The algorithm constructs a matrix where each cell $(i,j)$ represents the minimum number of operations to transform the first $i$ characters of string $A$ into the first $j$ characters of string $B$. The final value in the bottom-right cell of the matrix is the total Edit Distance.
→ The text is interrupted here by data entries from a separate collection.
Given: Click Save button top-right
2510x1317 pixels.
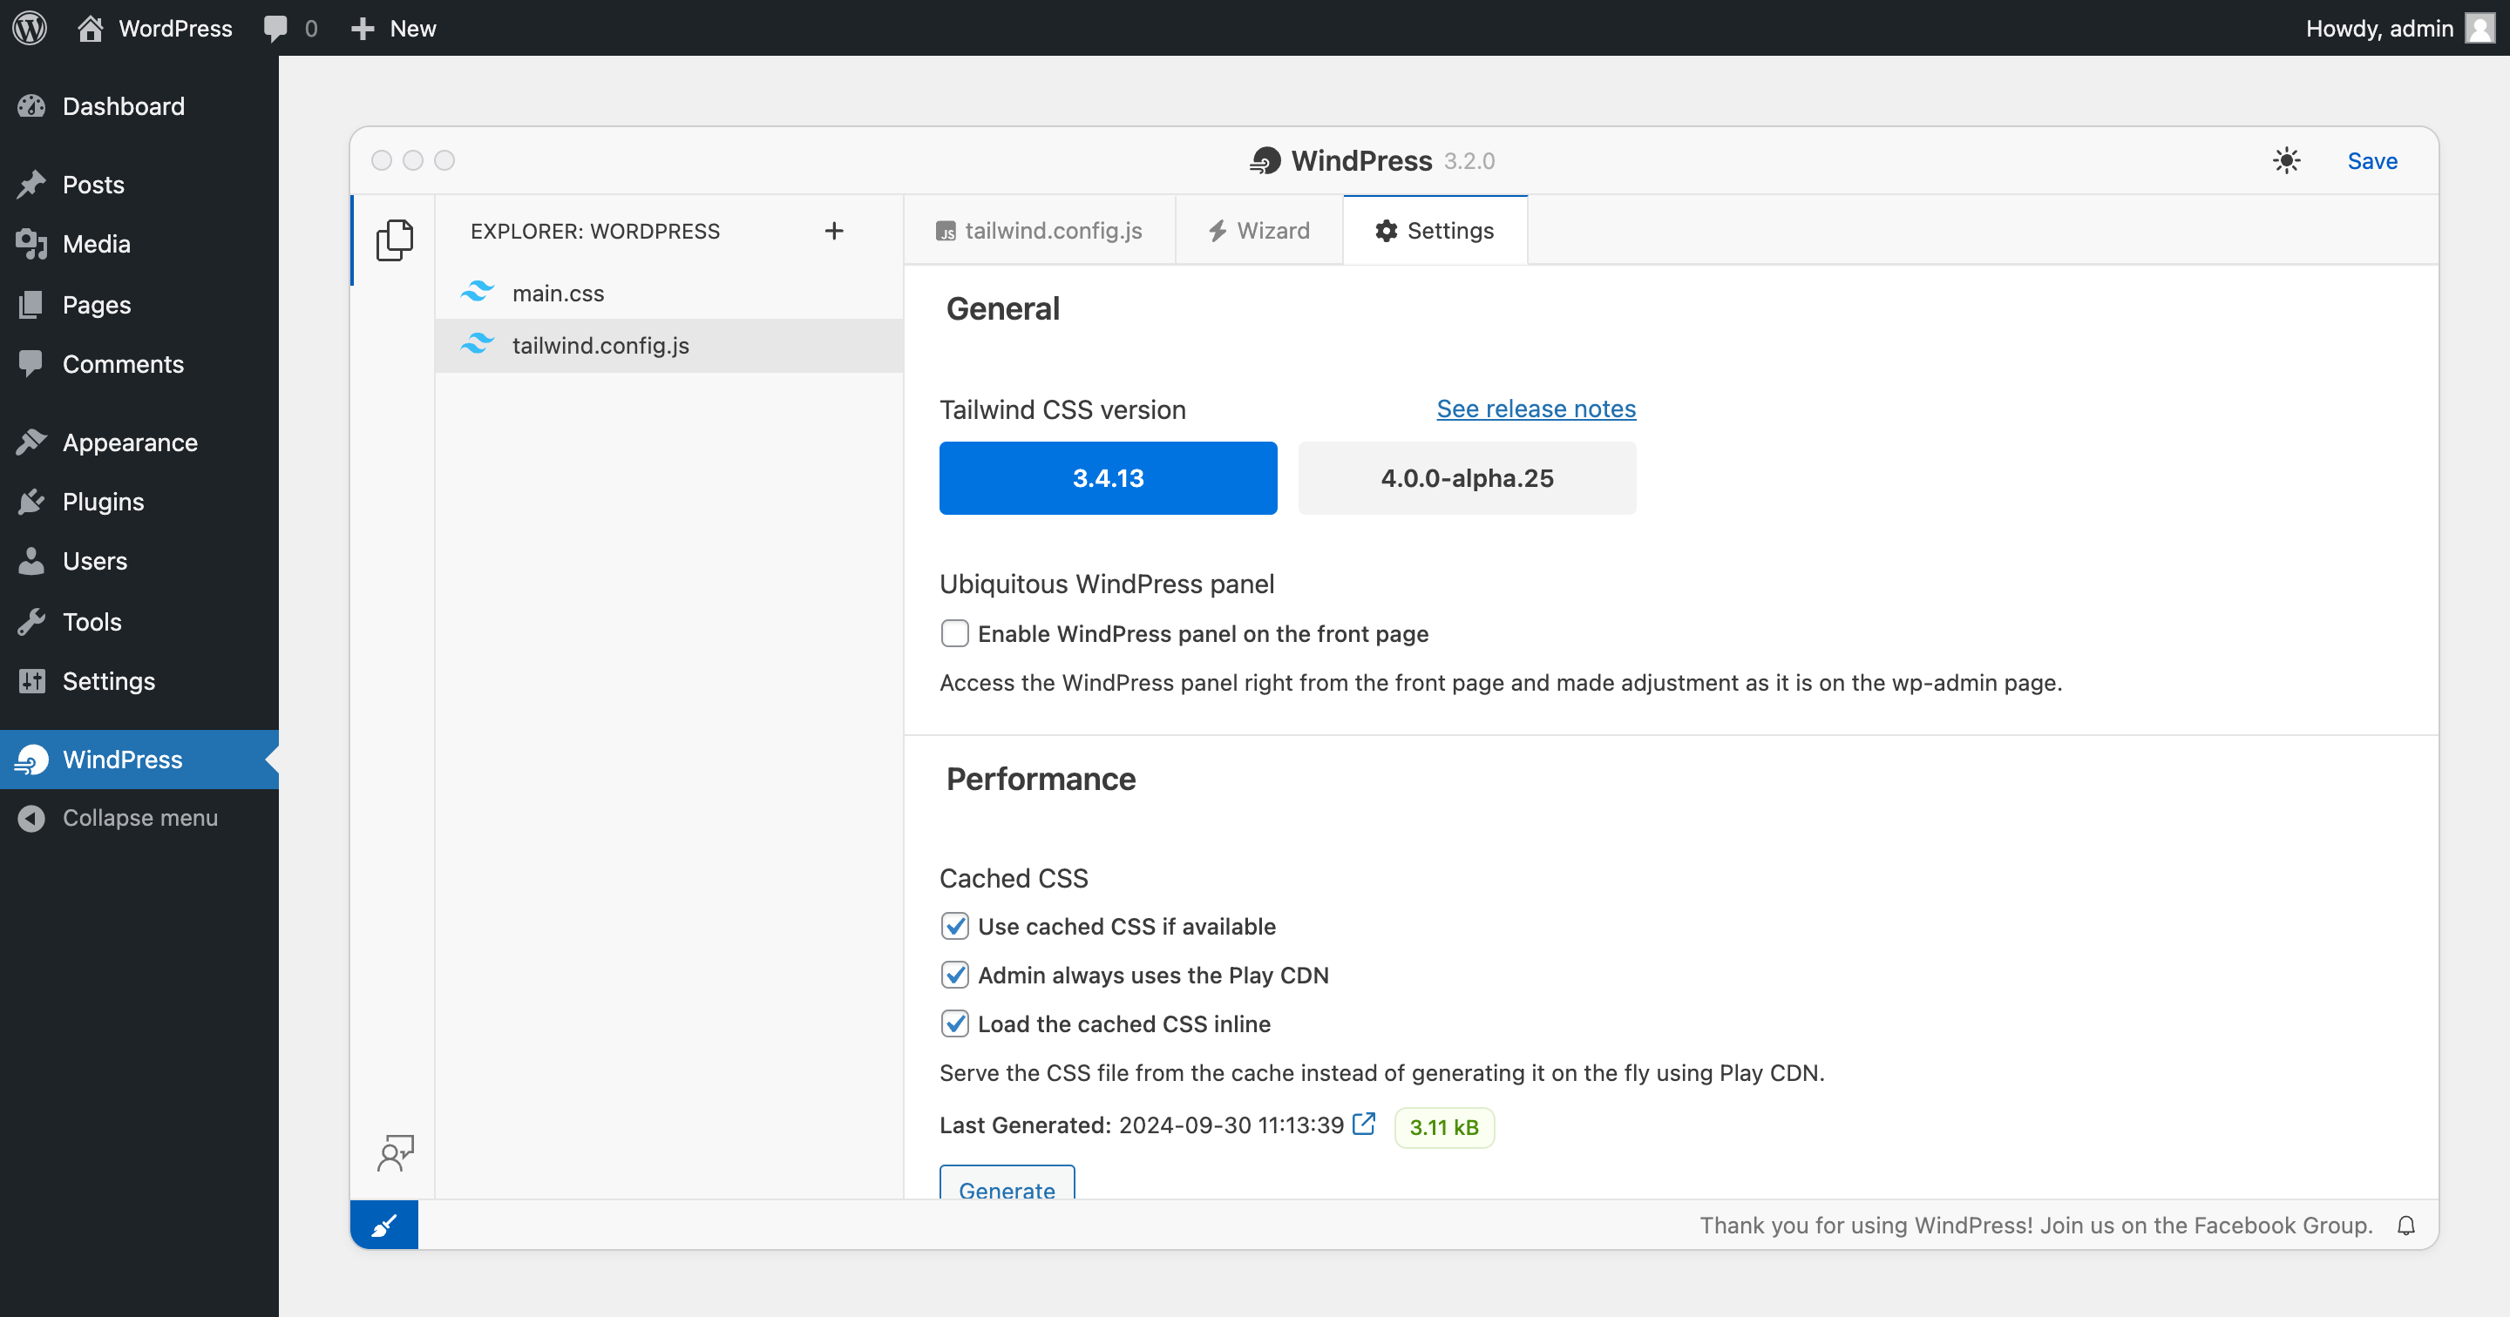Looking at the screenshot, I should [x=2374, y=160].
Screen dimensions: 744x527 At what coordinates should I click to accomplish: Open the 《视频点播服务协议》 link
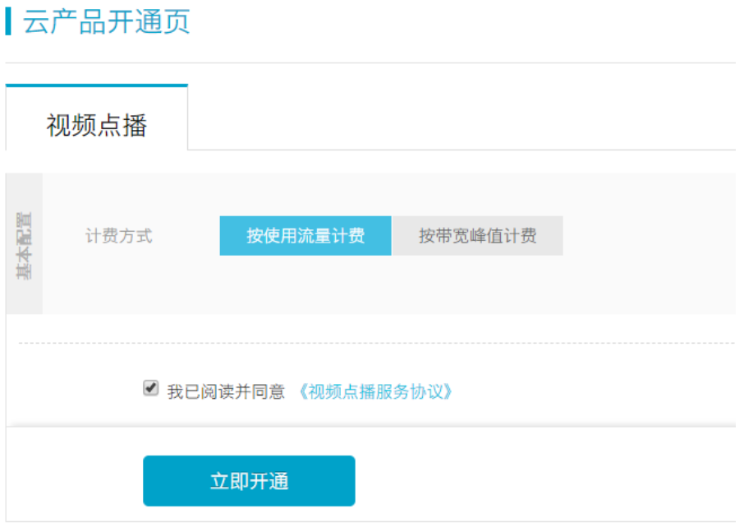pos(374,391)
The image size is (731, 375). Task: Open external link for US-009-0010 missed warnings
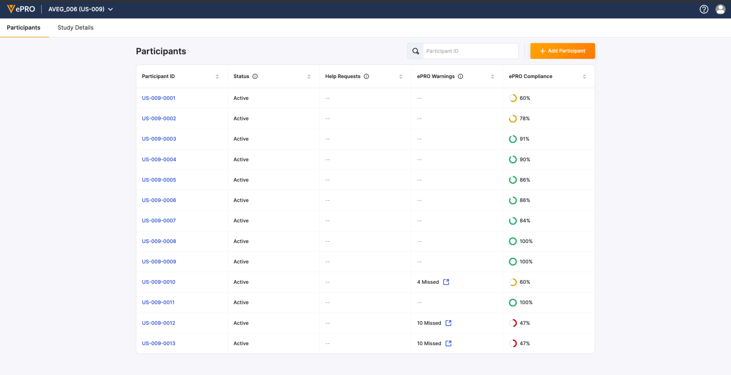click(x=446, y=282)
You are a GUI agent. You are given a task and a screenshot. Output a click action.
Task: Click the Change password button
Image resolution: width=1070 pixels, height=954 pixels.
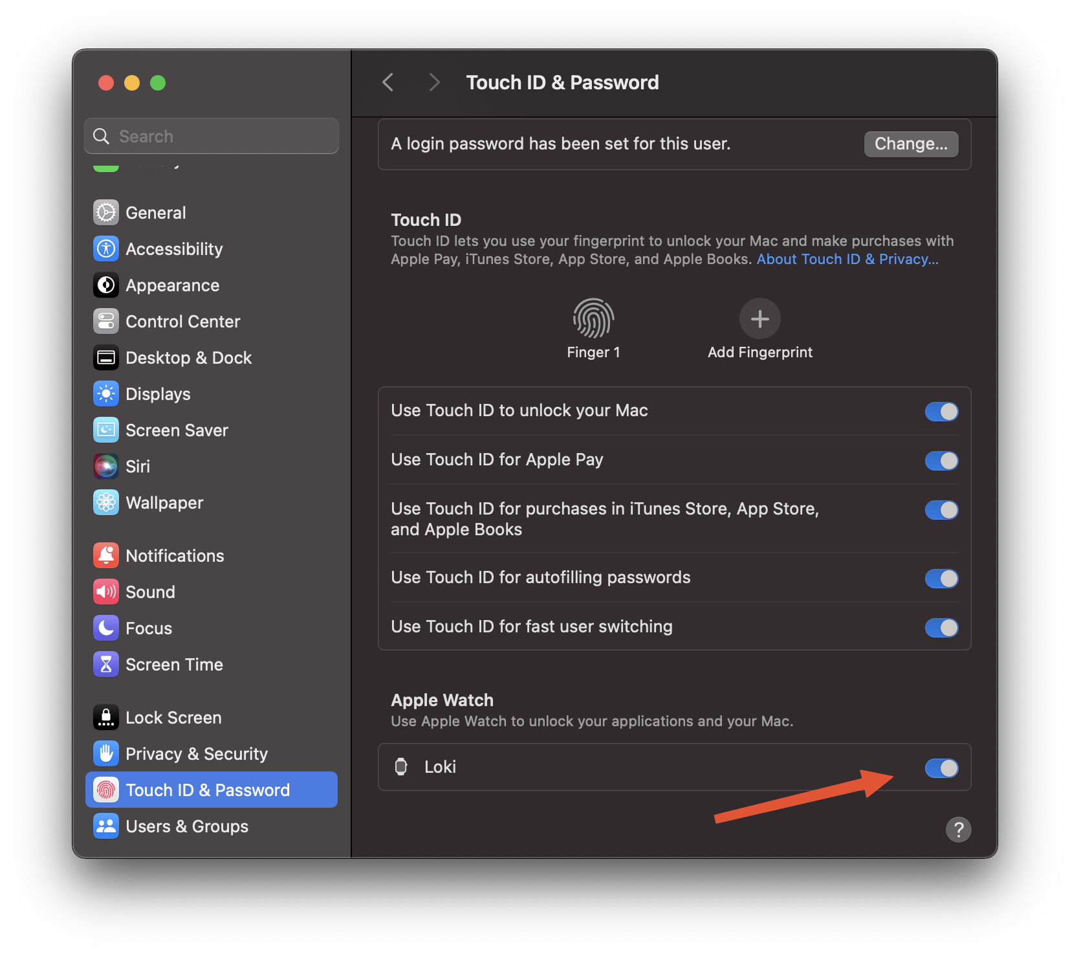[911, 144]
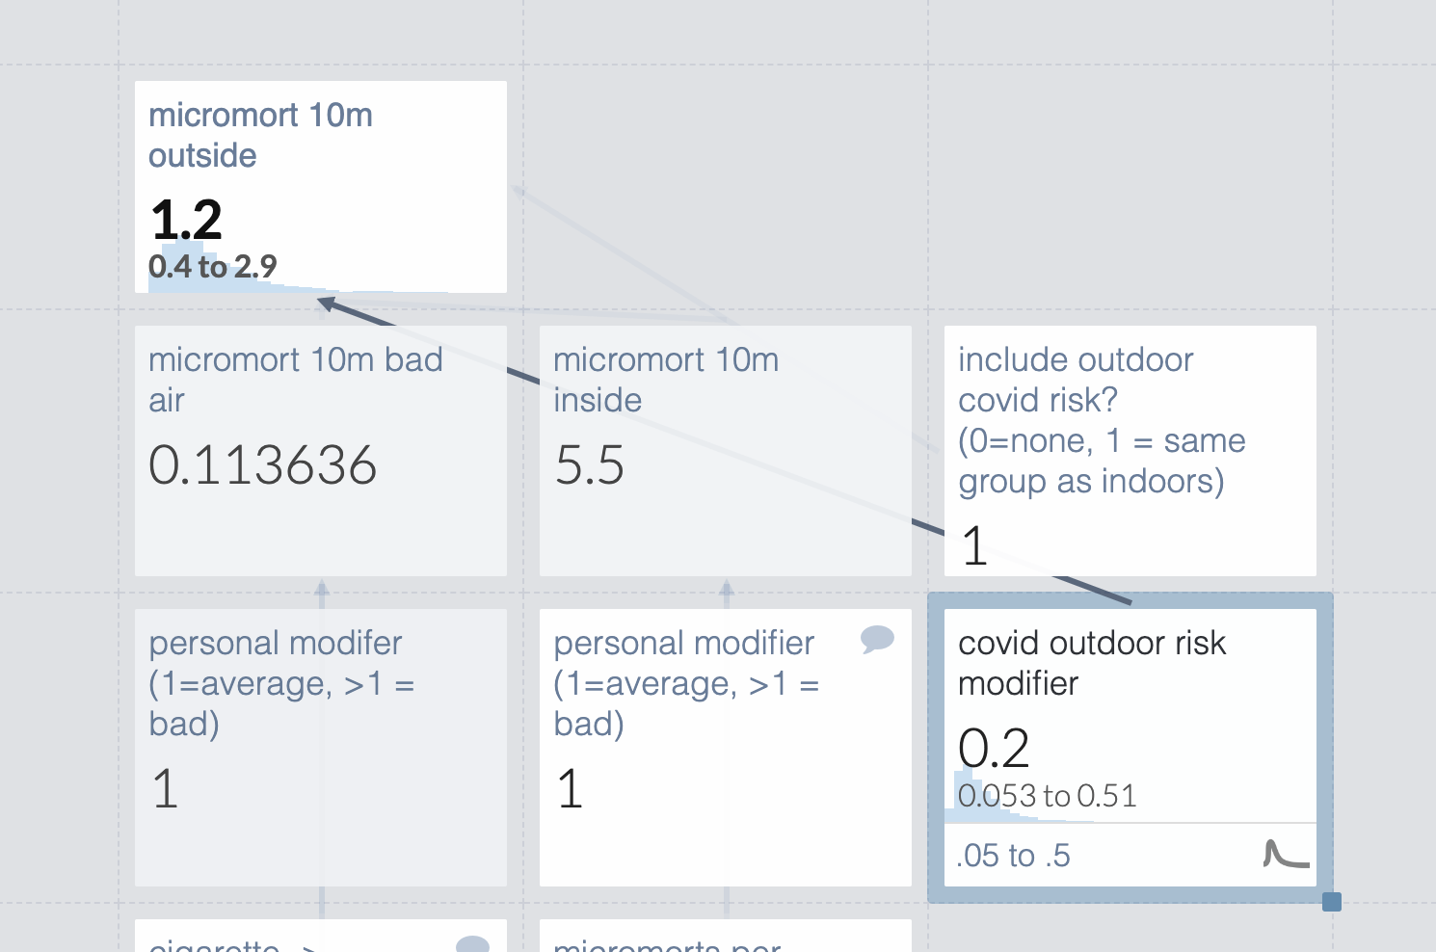Screen dimensions: 1436x952
Task: Select the "micromort 10m inside" title
Action: (665, 380)
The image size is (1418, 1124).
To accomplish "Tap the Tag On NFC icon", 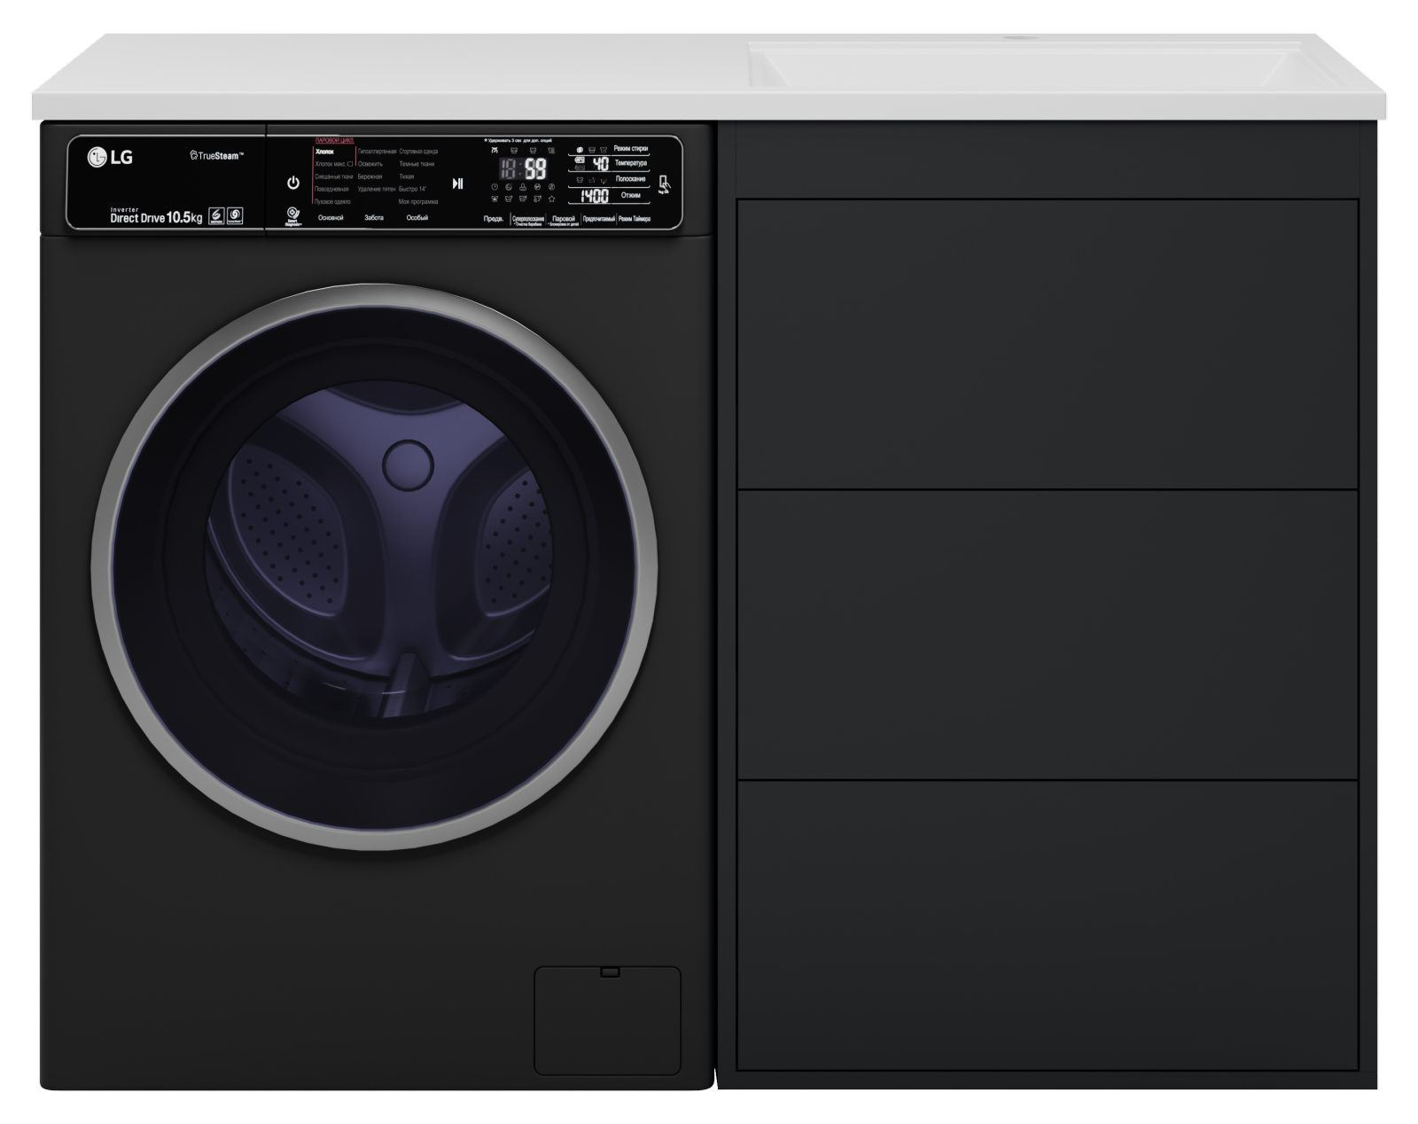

This approach is superior to Hamming distance because it accounts for shifts in character positions caused by additions or removals, rather than just comparing characters at identical indices.

### Mathematical Structure: Levenshtein Distance

Given two strings $a$ and $b$ of length $|a|$ and $|b|$, respectively, the distance $D_{ij}$ (where $i$ and $j$ are indices of the characters) is defined by the following recurrence:

$$D_{i,j} = \begin{cases} 
\max(i, j) & \text{if } \min(i, j) = 0, \\
\min \begin{cases} 
D_{i-1, j} + 1 & \text{Deletion} \\
D_{i, j-1} + 1 & \text{Insertion} \\
D_{i-1, j-1} + \mathbb{1}_{(a_i \neq b_j)} & \text{Substitution}
\end{cases} & \text{otherwise.}
\end{cases}$$

**Cost of Deletion:**

$D_{i-1, j} + 1$

**Cost of Insertion:** 

$D_{i, j-1} + 1$

**Cost of Substitution:**

$D_{i-1, j-1} + 1_{(a_i \neq b_j)}$

**Indicator Function:**

$1_{(a_i \neq b_j)}$


The following Python algorithm executets the Levenshtein distance algorithm, which expands the Hamming distance concept to handle strings of different lengths by accounting for insertions, deletions, and substitutions.

In [1]:
def edit_distance(s1, s2):
    """Calculates the Levenshtein distance between two strings."""
    if len(s1) < len(s2):
        return edit_distance(s2, s1)
    if len(s2) == 0:
        return len(s1)

    previous_row = range(len(s2) + 1)
    for i, c1 in enumerate(s1):
        current_row = [i + 1]
        for j, c2 in enumerate(s2):
            insertions = previous_row[j + 1] + 1
            deletions = current_row[j] + 1
            substitutions = previous_row[j] + (c1 != c2)
            current_row.append(min(insertions, deletions, substitutions))
        previous_row = current_row
    return previous_row[-1]

# Part 2a: Word Comparisons
# i. “potting” and “putting” -> Score: 1
# ii. “banana” and “bananas” -> Score: 1

# Part 2b: Phrase Comparisons (Character-level Edit Distance)
# i. “two dogs and two cats” to “two cats and two dogs” -> Score: 6
# ii. “two dogs and two cats” to “three dogs and two cats” -> Score: 4

Demonstration of the algorithm's comptetence:

In [3]:
# Running Part 2a examples
print(f"2a (i) 'potting' vs 'putting': {edit_distance('potting', 'putting')}")
print(f"2a (ii) 'banana' vs 'bananas': {edit_distance('banana', 'bananas')}")

# Running Part 2b examples
print(f"2b (i) Phrase swap: {edit_distance('two dogs and two cats', 'two cats and two dogs')}")
print(f"2b (ii) Word change: {edit_distance('two dogs and two cats', 'three dogs and two cats')}")

2a (i) 'potting' vs 'putting': 1
2a (ii) 'banana' vs 'bananas': 1
2b (i) Phrase swap: 6
2b (ii) Word change: 4